Your goal
Please go through the records below and return every line holding the word "dropdown".

Saved data entries:
—————
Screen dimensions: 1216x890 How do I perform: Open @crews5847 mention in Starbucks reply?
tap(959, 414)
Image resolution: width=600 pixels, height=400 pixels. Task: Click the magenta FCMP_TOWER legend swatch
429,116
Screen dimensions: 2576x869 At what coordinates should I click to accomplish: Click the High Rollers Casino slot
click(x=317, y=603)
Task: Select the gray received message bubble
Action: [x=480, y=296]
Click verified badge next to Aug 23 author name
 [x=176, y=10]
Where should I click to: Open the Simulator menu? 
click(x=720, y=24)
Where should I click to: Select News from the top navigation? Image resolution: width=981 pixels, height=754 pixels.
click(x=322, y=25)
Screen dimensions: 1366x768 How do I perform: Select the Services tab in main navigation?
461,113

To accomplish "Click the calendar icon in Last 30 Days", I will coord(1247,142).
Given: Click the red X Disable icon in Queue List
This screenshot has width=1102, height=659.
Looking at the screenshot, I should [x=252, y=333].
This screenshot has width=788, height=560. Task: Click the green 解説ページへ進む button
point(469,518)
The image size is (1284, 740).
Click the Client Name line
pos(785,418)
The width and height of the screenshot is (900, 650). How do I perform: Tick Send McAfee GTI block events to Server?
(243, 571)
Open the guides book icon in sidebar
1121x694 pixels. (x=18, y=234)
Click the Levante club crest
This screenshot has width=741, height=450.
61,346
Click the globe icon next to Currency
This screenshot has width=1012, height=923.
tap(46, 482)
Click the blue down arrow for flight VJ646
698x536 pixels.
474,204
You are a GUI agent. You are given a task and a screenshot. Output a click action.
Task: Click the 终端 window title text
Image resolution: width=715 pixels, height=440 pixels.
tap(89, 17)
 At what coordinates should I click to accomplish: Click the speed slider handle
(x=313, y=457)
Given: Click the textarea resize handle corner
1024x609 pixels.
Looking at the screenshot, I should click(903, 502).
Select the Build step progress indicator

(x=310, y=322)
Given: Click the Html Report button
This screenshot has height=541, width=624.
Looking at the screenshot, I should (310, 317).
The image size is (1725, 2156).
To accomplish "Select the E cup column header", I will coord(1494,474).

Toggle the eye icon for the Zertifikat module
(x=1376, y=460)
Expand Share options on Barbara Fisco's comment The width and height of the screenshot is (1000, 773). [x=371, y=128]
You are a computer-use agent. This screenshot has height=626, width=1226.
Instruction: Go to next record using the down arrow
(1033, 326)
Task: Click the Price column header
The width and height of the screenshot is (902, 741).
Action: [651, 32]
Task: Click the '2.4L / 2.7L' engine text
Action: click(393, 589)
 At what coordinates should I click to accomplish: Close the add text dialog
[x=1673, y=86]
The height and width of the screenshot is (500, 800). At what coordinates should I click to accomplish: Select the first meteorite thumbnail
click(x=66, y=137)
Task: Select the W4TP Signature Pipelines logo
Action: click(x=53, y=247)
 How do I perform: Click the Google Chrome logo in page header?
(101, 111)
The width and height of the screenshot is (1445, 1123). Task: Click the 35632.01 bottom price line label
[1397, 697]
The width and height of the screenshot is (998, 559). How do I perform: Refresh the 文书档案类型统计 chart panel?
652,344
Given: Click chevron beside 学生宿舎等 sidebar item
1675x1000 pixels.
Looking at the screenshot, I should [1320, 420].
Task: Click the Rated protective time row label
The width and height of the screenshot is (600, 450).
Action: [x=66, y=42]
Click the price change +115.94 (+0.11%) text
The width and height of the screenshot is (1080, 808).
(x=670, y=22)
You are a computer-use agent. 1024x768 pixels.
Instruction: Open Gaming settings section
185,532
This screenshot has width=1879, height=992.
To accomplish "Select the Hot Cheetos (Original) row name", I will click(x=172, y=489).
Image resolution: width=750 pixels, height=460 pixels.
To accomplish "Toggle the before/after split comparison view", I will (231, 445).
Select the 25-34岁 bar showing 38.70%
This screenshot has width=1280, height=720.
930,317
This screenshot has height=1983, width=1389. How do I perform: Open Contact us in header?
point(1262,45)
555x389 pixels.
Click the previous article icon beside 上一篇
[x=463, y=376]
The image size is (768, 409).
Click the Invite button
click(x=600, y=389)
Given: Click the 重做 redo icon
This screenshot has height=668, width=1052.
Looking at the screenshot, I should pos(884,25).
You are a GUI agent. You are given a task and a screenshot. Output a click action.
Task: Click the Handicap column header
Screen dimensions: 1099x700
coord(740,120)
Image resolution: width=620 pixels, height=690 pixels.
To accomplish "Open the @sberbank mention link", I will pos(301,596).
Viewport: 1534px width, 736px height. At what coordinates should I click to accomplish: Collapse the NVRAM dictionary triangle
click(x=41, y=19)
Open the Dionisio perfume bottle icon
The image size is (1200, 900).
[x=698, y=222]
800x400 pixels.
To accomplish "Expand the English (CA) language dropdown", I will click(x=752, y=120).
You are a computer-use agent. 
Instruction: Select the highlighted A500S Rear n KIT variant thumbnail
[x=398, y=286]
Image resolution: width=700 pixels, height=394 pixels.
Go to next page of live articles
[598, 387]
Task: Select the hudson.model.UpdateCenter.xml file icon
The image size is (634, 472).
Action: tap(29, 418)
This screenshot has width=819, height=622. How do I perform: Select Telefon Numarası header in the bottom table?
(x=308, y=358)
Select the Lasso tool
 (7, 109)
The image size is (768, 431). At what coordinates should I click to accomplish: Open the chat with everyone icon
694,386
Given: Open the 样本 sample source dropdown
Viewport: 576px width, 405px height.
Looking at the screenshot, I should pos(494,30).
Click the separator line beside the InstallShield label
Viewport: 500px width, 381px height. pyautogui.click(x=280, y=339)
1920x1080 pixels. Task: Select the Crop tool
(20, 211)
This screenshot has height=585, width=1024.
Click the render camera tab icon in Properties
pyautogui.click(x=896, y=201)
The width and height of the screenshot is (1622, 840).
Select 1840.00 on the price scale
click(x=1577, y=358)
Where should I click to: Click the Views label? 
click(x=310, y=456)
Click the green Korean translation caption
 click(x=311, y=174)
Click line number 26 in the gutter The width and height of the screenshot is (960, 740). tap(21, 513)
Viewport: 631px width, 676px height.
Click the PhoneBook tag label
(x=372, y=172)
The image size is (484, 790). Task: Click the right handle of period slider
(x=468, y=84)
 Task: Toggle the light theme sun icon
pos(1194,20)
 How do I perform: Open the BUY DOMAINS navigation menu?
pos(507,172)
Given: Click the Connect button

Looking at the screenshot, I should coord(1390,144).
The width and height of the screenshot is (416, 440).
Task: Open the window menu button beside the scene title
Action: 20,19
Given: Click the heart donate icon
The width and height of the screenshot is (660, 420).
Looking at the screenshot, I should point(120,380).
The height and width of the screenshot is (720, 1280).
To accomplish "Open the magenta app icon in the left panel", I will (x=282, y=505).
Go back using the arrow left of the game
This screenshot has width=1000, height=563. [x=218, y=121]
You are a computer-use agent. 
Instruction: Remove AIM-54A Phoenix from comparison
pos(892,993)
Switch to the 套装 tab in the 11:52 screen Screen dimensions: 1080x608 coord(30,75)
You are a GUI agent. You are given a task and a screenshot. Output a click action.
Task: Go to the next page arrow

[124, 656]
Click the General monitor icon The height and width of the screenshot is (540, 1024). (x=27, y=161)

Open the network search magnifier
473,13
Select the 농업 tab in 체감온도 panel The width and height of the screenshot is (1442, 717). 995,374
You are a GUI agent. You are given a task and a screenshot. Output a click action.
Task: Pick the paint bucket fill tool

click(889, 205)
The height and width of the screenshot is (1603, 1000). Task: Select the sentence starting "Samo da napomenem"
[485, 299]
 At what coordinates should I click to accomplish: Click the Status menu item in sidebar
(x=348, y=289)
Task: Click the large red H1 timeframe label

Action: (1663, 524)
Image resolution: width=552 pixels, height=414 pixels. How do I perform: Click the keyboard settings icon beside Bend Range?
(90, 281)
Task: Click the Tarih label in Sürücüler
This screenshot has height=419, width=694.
—————
Solution for this problem
To accomplish "Expand the English (CA) language dropdown", I will click(x=752, y=120).
Given: Open the 样本 sample source dropdown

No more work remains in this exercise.